После принятия майского указа Президента РФ в управленческой практике появился целый ряд новых элементов: национальные цели, национальные проекты, федеральные проекты, стратегические задачи развития. Как все они будут уживаться с уже существующими инструментами, в частности госпрограммами? Чего ждать регионам? Об этом мы поговорили с известным экспертом в области регионального развития и бюджетного федерализма, директором Института развития общественных финансов Владимиром Климановым.

— Владимир Викторович, насколько хорошо нацпроекты и новые «сущности», связанные с ними, укладываются в нынешнюю систему управления и бюджетирования?

32_2.png

— Действительно, сейчас и в органах власти, и в экспертной среде активно используется риторика, связанная с национальными целями. Мы постоянно экспериментируем и опять пришли к какой-то новой конструкции. Но есть сущностное отличие от предыдущих попыток: впервые национальные цели сформулированы в понятной конструкции нового политического цикла. Майские указы 2012 года не сразу были восприняты как документы прямого действия; к тому же параллельно с ними развивался механизм государственных программ, в собственной логике развертывалась система стратегического планирования. Сейчас президент четко высказался, что именно так он видит национальные цели и стратегические задачи развития на новый политический срок. И что именно их нужно «упаковать» в деятельность всех государственных структур.

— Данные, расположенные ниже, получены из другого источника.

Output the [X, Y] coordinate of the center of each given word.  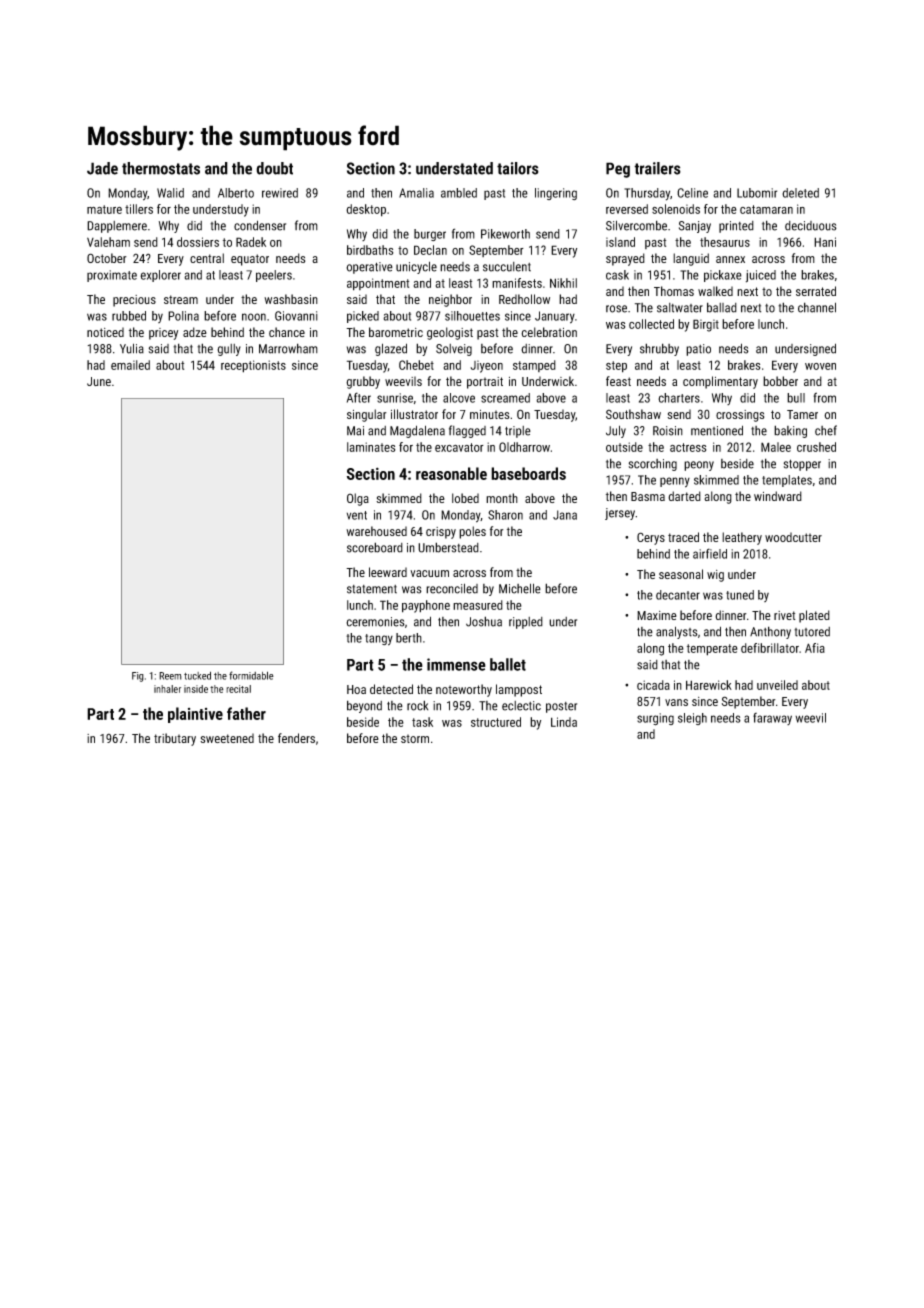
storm [415, 738]
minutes [489, 414]
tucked [197, 675]
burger [430, 235]
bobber [780, 381]
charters [679, 398]
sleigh [692, 719]
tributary [175, 739]
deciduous [811, 226]
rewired [280, 193]
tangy [379, 640]
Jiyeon [486, 366]
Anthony [770, 632]
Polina [183, 316]
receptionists [253, 366]
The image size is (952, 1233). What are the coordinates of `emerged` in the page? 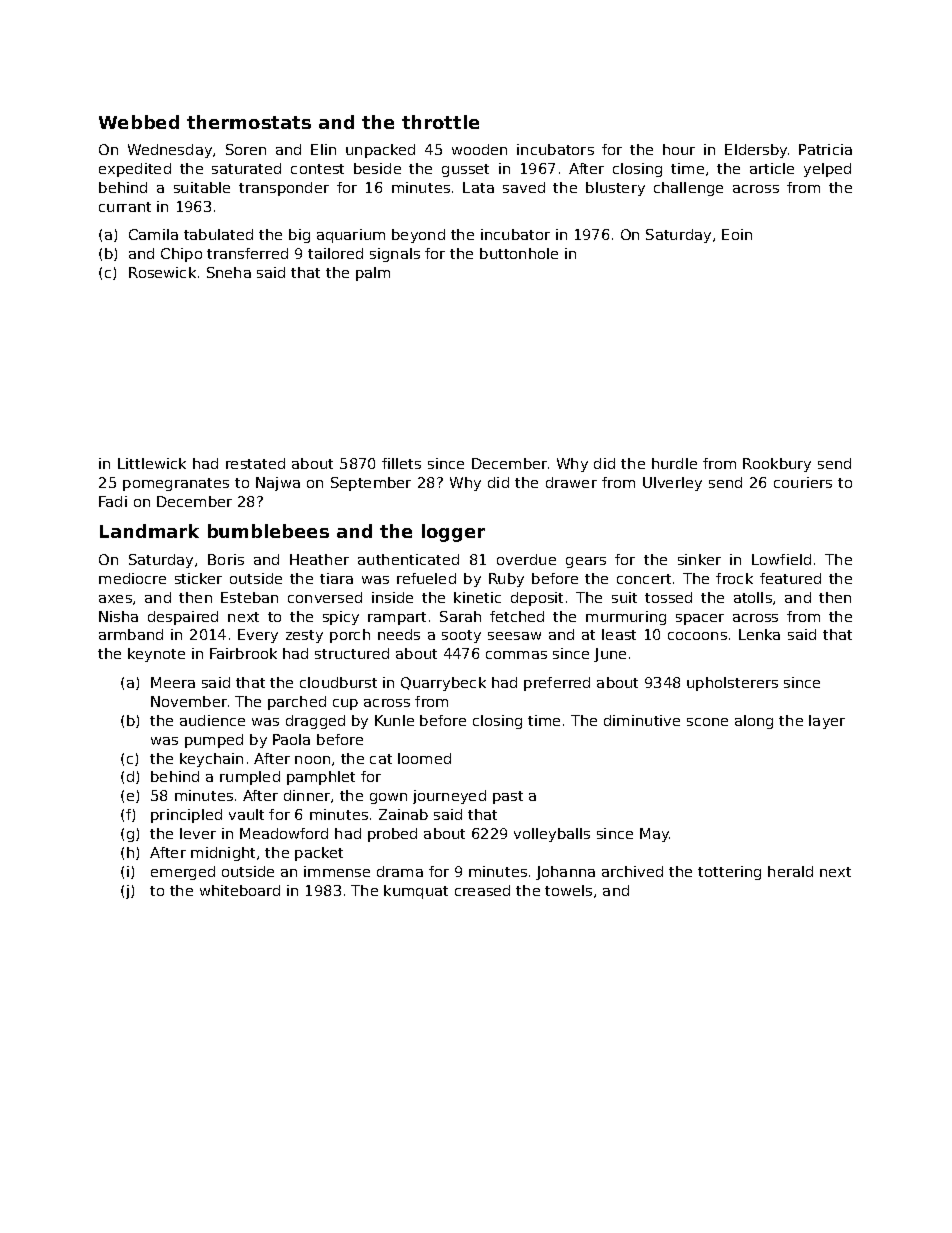 It's located at (183, 873).
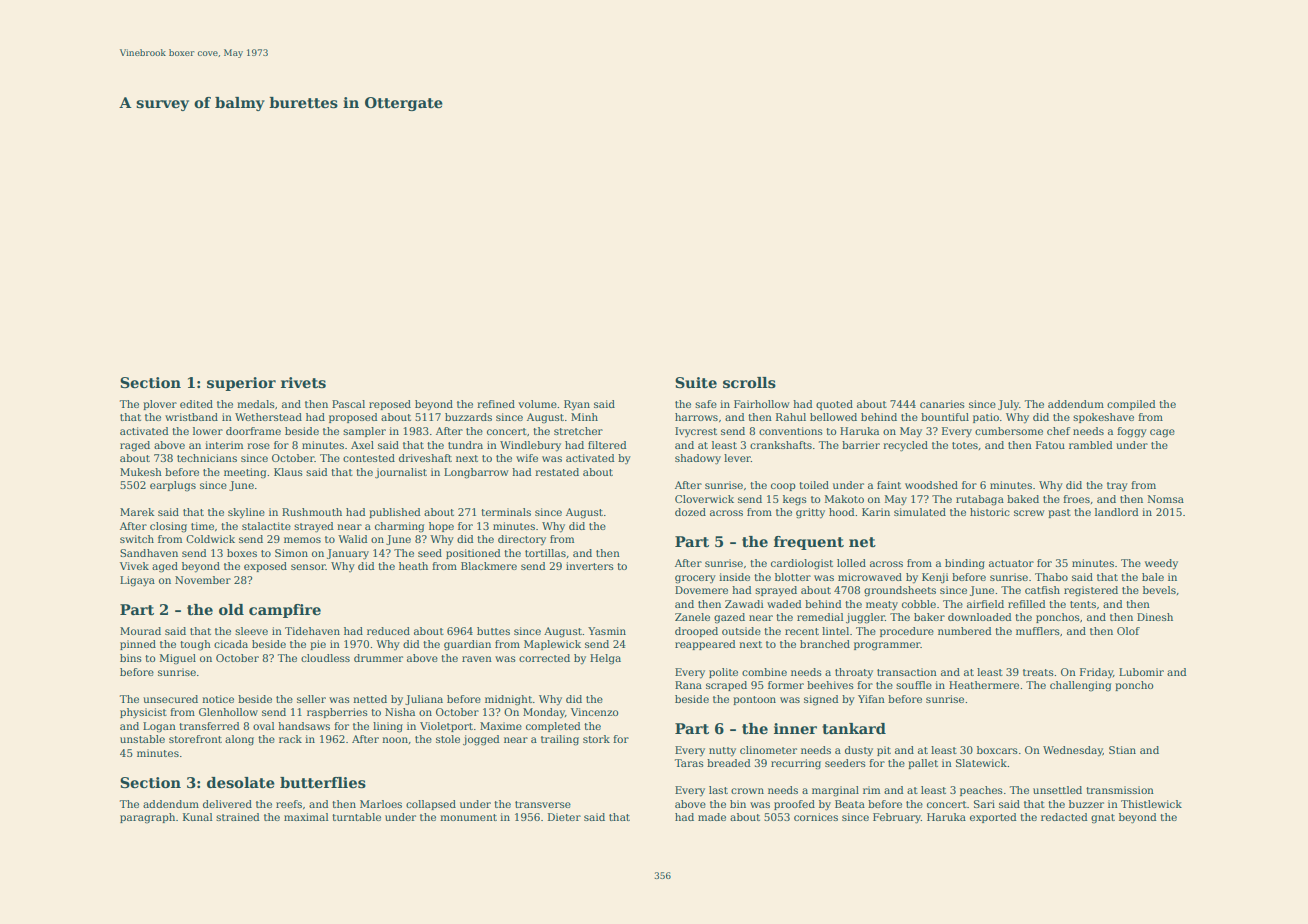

При этом соглашусь: уже было достаточно много экспериментов, и их критический анализ пока не осуществлен. До сих пор, еще с середины 1990-х, действует инструмент федеральных целевых программ. После этого в нулевые мы пережили появление приоритетных национальных проектов и внедрение бюджетирования, ориентированного на результат. В 2010 и последующие годы была сформулирована идеология государственных программ. После принятия в 2014 году Федерального закона № 172‑ФЗ к этому добавилось новое понимание стратегического планирования. В 2016 году стартовала волна внедрения проектных методов управления, в том числе за счет формирования новых приоритетных проектов. Все эти инициативы накладывались друг на друга, потому что отказа от предшествующих механизмов и практик почти не было.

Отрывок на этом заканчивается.